Читать «Последний раунд (рассказы и эссе из книги)» онлайн - страница 12

Хулио Кортасар

Это неизбежно подводит нас к вопросу о повествовательной технике, если понимать ее как особую связь между рассказчиком и рассказываемым. Лично мне эта связь всегда представлялась своего рода поляризацией, то есть совершенно очевидно, что существует некий мостик, ведущий от желания выразиться в слове к самому слову, но одновременно этот мост отделяет меня, писателя, от написанной мною вещи, вплоть до того, что рассказ, как только поставлена последняя точка, навсегда остается на другом берегу. Замечательные строки Пабло Неруды «И все мои детища порождены в упрямом боренье» кажутся мне лучшим определением процесса, в котором писать в известном смысле означает отторгать, изгонять своих детищ-мучителей, помещая их в условия, где они парадоксальным образом обретают универсальность и в то же время находятся на другом конце моста, где уже нет рассказчика, выдувшего мыльный пузырь из своей трубочки. Возможно, будет преувеличением утверждать, что любой в полной мере удавшийся рассказ, и особенно рассказ фантастический, — продукт невротического состояния, что это кошмары или галлюцинации, нейтрализованные и вытесненные во внешний мир; но так или иначе в любом достойном упоминания рассказе эта поляризация ощущается, как будто автор хотел полностью и как можно скорее освободиться от своего детища, изгнать его единственно доступным для себя способом: воссоздав на бумаге.

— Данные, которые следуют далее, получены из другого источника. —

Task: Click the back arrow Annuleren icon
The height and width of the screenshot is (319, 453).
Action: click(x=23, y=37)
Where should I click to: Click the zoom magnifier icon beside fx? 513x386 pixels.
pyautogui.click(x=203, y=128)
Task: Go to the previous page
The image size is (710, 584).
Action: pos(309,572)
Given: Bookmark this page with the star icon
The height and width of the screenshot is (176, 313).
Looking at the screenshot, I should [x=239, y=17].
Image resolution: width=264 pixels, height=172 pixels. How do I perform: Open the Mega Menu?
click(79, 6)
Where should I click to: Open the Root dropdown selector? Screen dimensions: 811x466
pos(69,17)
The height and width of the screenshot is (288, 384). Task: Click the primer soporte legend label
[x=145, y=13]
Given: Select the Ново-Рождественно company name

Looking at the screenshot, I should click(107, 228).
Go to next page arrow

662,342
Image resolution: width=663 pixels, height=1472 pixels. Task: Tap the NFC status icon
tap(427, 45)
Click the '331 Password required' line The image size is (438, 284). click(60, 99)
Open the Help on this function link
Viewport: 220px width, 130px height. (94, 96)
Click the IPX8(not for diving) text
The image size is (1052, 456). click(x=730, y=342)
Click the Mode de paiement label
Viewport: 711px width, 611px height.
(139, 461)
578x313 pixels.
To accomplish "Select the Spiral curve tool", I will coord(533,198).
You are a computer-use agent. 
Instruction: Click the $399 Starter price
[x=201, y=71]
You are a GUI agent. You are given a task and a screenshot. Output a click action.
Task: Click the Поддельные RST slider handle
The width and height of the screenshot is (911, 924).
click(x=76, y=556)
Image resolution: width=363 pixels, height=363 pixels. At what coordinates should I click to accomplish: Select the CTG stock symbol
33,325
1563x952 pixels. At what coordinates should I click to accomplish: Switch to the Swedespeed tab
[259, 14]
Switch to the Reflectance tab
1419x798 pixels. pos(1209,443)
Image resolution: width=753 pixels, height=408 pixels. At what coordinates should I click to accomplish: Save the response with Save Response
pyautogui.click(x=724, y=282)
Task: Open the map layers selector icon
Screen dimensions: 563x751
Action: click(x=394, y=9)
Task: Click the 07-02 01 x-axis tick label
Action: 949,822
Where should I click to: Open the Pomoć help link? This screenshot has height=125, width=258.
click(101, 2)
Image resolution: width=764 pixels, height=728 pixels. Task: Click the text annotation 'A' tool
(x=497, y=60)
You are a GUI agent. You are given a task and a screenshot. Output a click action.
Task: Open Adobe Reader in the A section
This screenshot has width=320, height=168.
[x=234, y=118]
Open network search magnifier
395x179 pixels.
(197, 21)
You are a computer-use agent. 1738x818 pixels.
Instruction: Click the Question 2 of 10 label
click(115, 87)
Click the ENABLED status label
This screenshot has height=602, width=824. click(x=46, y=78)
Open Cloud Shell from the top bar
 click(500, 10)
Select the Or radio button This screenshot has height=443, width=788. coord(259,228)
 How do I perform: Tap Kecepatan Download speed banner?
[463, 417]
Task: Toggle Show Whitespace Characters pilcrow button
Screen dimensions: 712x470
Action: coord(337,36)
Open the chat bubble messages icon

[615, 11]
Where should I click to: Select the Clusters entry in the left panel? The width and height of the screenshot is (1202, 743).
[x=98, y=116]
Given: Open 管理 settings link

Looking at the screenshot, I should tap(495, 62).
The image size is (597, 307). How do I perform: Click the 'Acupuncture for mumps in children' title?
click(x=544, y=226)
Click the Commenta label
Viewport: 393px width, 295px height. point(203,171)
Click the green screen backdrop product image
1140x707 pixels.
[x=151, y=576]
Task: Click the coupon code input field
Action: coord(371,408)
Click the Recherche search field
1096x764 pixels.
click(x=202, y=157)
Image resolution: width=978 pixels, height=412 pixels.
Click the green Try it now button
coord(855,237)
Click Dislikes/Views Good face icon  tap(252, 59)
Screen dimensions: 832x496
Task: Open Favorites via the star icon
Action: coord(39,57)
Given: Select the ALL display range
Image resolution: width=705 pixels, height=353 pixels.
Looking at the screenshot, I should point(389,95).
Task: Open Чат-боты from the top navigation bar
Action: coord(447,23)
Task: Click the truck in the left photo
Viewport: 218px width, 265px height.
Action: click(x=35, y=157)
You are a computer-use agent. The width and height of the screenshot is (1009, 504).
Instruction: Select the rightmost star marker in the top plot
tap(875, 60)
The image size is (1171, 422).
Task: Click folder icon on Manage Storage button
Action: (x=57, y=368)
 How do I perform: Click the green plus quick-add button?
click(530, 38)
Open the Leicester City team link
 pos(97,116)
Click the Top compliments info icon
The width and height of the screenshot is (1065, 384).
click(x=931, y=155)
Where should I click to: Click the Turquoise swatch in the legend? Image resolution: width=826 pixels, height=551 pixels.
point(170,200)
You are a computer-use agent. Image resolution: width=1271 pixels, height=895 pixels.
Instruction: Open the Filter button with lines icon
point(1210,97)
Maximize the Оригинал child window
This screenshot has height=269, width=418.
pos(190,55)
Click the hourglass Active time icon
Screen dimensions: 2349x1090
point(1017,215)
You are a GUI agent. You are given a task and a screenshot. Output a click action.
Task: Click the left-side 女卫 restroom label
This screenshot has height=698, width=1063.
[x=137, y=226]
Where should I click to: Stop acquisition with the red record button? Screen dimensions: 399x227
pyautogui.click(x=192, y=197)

Подобного результата не достичь вне условий и атмосферы, сопутствующих указанному отторжению. Попытка освободиться от назойливых детищ с помощью голой повествовательной техники, возможно, и приведет к созданию рассказа, но без основополагающей поляризации, очистительного отторжения литературный результат будет именно литературным; рассказу будет недоставать атмосферы, которую не объяснить никаким стилистическим анализом, особой ауры, подчиняющей себе читателя так же, как на другом конце моста она уже подчинила себе автора. Способный новеллист может сочинять добротные с литературной точки зрения вещи, но если он хотя бы раз испытал чувство избавления от рассказа, словно от взбесившегося зверя, то знает разницу между одержимостью и литературной стряпней. В свою очередь хороший читатель безошибочно отличит то, что рождено на необъяснимой и гибельной территории, от простого mеtier. Наверное, самый существенный отличительный признак — о чем я уже упоминал — это внутренняя напряженность интриги. Способом, который не заменит никакая техника, ибо его невозможно ни преподать, ни освоить, великий рассказ вбирает в себя эту одержимость зверя, чье призрачное присутствие ощущается с первых же фраз, завораживая читателя, обрывая его контакт с тусклой действительностью и погружая в более насыщенную и властно влекущую к себе атмосферу. Из такого рассказа выходят, как из любовного акта, без сил, утратив связь с внешним миром, куда возвращаются постепенно, широко раскрыв глаза от удивления, от медленного узнавания, нередко с облегчением и даже смирением. Человек, написавший подобный рассказ, прошел через более мучительный опыт, потому что от его способности излить эту одержимость зависело, вернется он или нет в более сносные условия; и напряжение рассказа родилось из лихорадочного отбрасывания промежуточных идей, подготовительных этапов, фальшивой риторики — то была в некотором смысле роковая операция, и времени на раздумья не оставалось: зверь наседал, норовил вцепиться в горло, и он с трудом успел отбросить его отчаянным взмахом руки. Во всяком случае, именно так мне довелось писать многие рассказы, и хотя некоторые из них относительно длинны, как, например, «Секретное оружие», вездесущая тоска целый день напролет вынуждала меня работать в бешеном ритме, пока рассказ не был написан, и только после этого, даже не удосужившись перечитать его, я выскочил на улицу и зашагал, наконец-то ощущая себя самим собой, а не Пьером или Мишелем.